Du monde, il y en avait. C’était un monument qu’on enterrait aujourd’hui, une salope de l’enfer qui avait survécu à bien de choses. Elle avait éduqué ses petits avec la fermeté d’une garce.

Tout au long de son existence, elle s’était méfiée de ses semblables et les avait évincés. Que ce soit sa fille, ses belles-filles, ses nièces… elle estimait que les sexes fendus étaient de la saleté sournoise, pire que les détenteurs de couilles. Ainsi elle avait rendu orphelins ses petits-fils, veufs ses gamins et veillé à ce qu’aucune pute ne leur retourne le cerveau. Selon elle, les mâles étaient dociles avec la figure maternelle, dépendants de la matriarche, et de son avis. Seul le sien avait compté durant des années et étrangement aucun ne lui en avait voulu pour ces meurtres. Probablement parce que son éducation et le façonnement de leurs esprits n’auraient pas envisagé de réagir autrement que par la plus servile des obéissances.

En ce moment, ils pleuraient comme des vierges naïves balancées au sacrifice d’un dieu lubrique venu les baiser telles des chiennes. Dans la bâtisse religieuse, tout le beau monde gardait l’air grave et sérieux, car chacun savait que l’Empire Camorriste vibrait sur ses fondations, mis en perdition par le prince lui-même.

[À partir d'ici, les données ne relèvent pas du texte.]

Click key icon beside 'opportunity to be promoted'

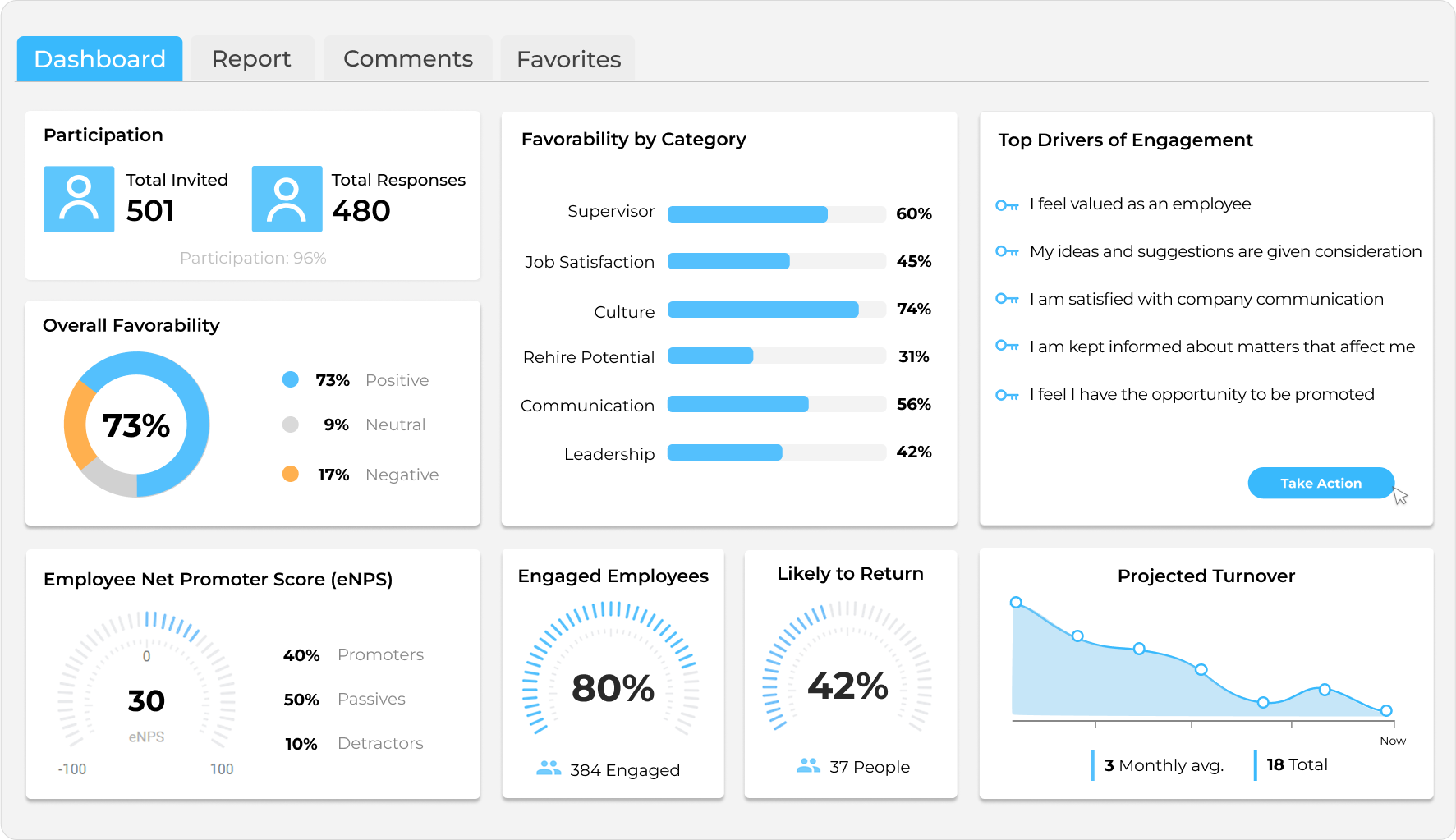pos(1007,395)
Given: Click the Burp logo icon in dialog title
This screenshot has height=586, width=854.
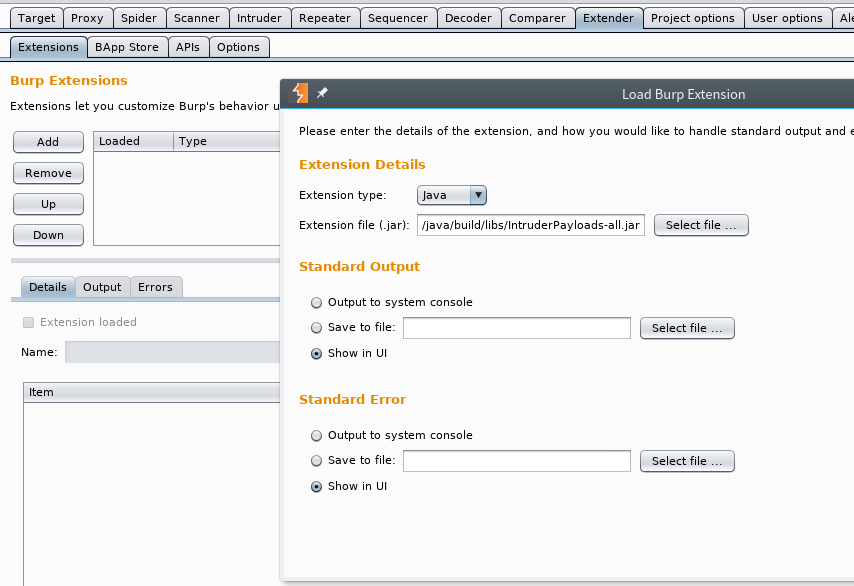Looking at the screenshot, I should coord(300,94).
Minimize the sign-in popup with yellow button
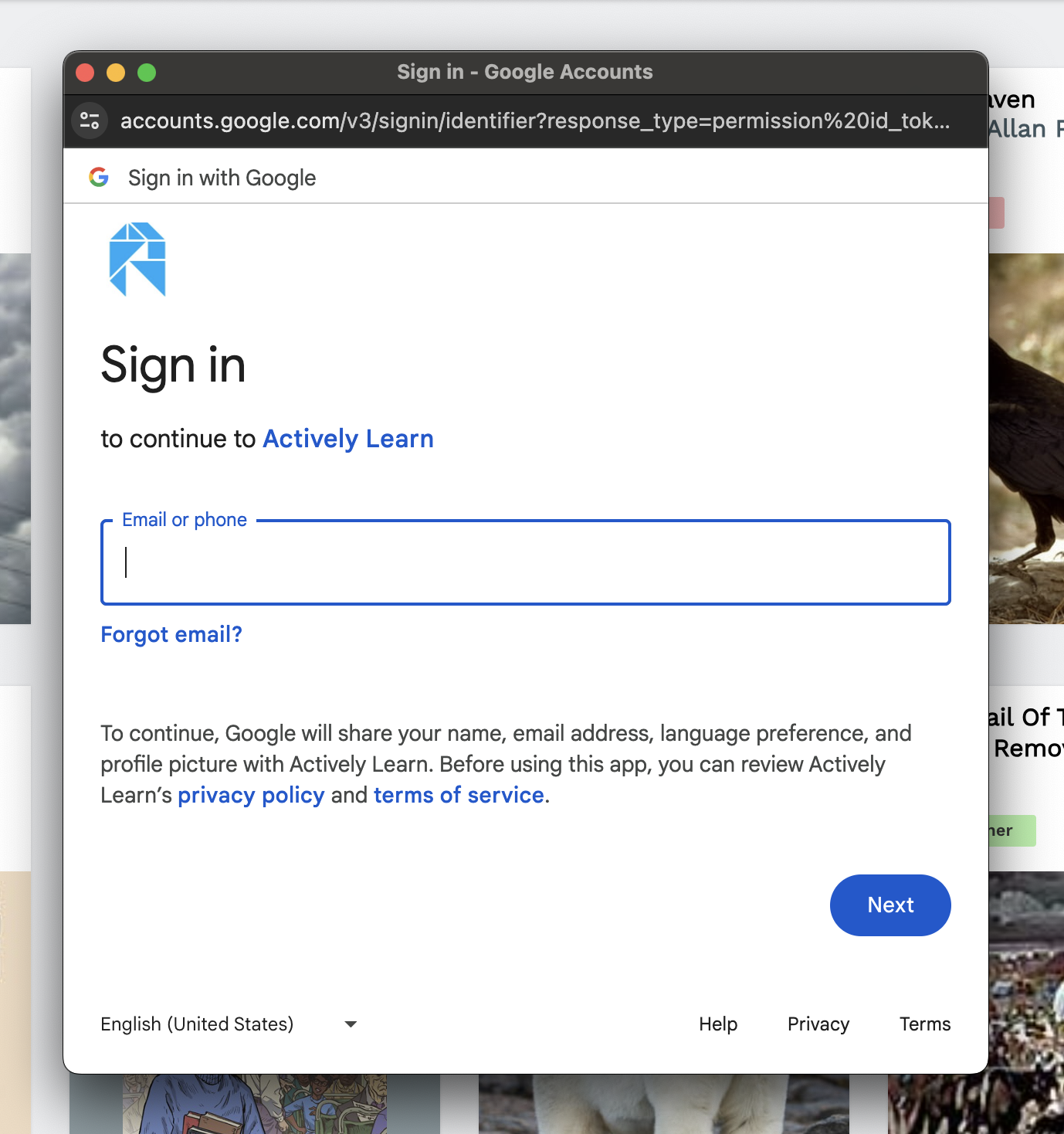 tap(116, 73)
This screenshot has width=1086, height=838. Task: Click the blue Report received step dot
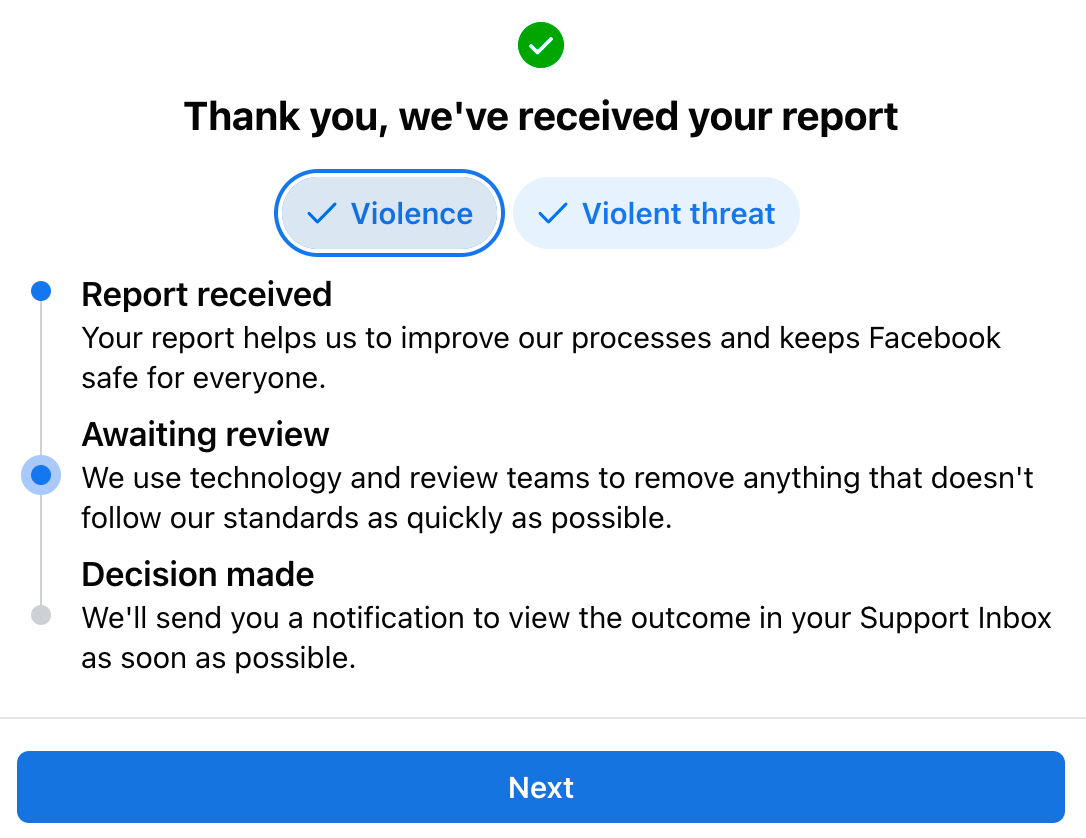point(41,291)
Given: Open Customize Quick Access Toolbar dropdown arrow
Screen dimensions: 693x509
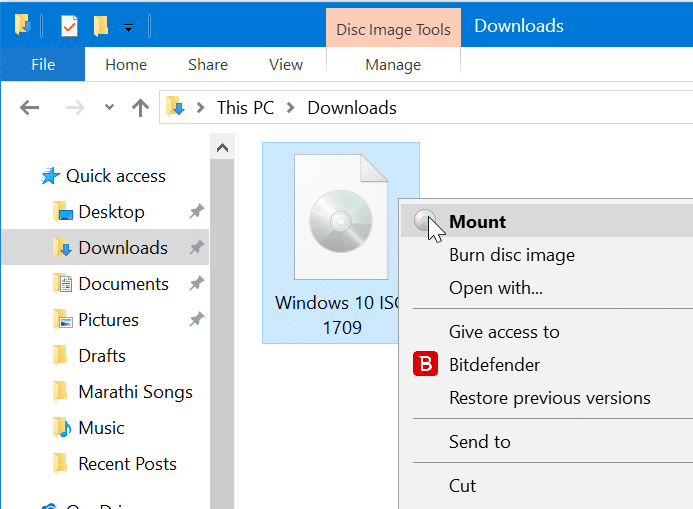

Malgré le danger, tous étaient là. Aucun n’aurait pris le risque de jouer au pleutre et, quel que soit le péril, ils se tenaient droits et impeccables. Quel drôle de spectacle : tous des enfants de salauds bien habillés comme des premiers de la classe. Chacun, lucide, comprenait qu’entre la gouvernance de L’Imperatore et la rébellion de son fils, c’était du pareil au même. La peste ou le choléra n’étaient pas un choix. Enfin, le choléra cachait aussi la vérole et la lèpre, car ils pouvaient perdre gros à cause des intentions du gamin capricieux. La preuve était sous leurs iris : La Mamma était morte.

Personne ne se trouvait à l’abri de ces vindicatifs rebelles, décidés à détrôner et prendre. Quelles que soient les raisons de ces hommes ou femmes, le sang et autres liquides peu ragoûtants seraient la réponse.

Pour l’instant, ils se pressaient tous, serrés comme des putes au bois. L’encens leur griffait, la gorge, les pleureuses gémissaient leurs peines, le vieux prêtre, quasi aveugle, psalmodiait la messe de sa voix lente et éteinte. Quand il prononça un dernier Amen chevrotant, les ouailles s’agitèrent. Il était drôle de discerner les regards que l’on se jetait, les méfiances que les pupilles exprimaient et les airs coincés que les bouches arboraient.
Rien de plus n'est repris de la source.